## TASK BRIEF
Set down again exactly the lines of the listing below that fall between the line holding "Task: Click the red word СОВЕРШИТЕ" and the line holding "This screenshot has width=656, height=398.", inclusive.

## EXERCISE INPUTS
----------
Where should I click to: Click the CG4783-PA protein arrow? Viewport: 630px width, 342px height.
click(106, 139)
----------
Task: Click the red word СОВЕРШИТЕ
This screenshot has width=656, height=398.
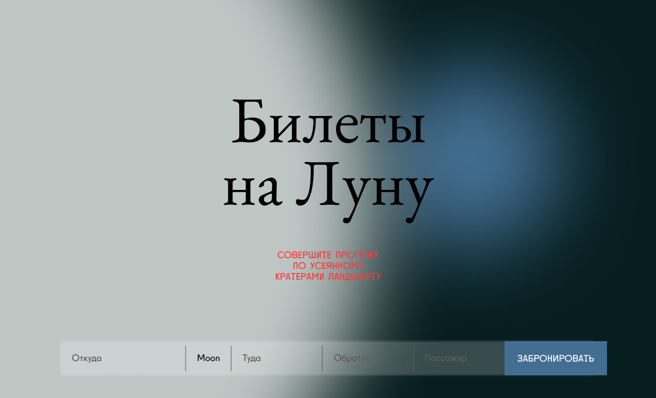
----------
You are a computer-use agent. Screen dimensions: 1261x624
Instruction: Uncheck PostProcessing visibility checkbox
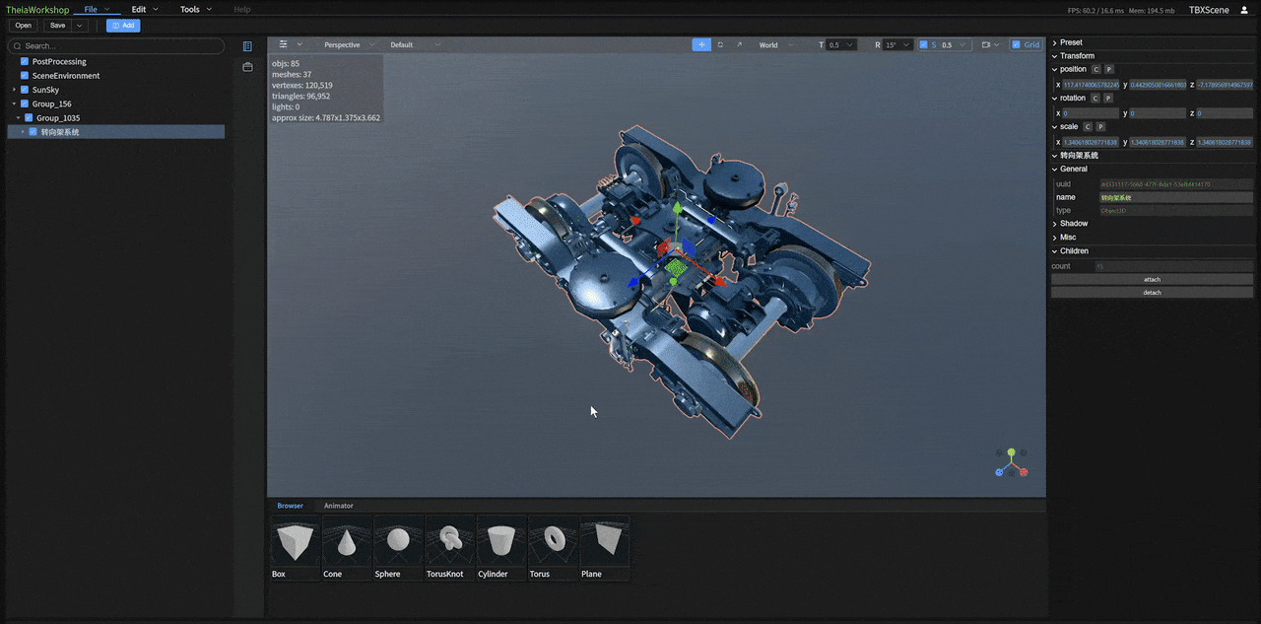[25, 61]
----------
## WORKED SOLUTION
Task: Click the red word СОВЕРШИТЕ
This screenshot has width=656, height=398.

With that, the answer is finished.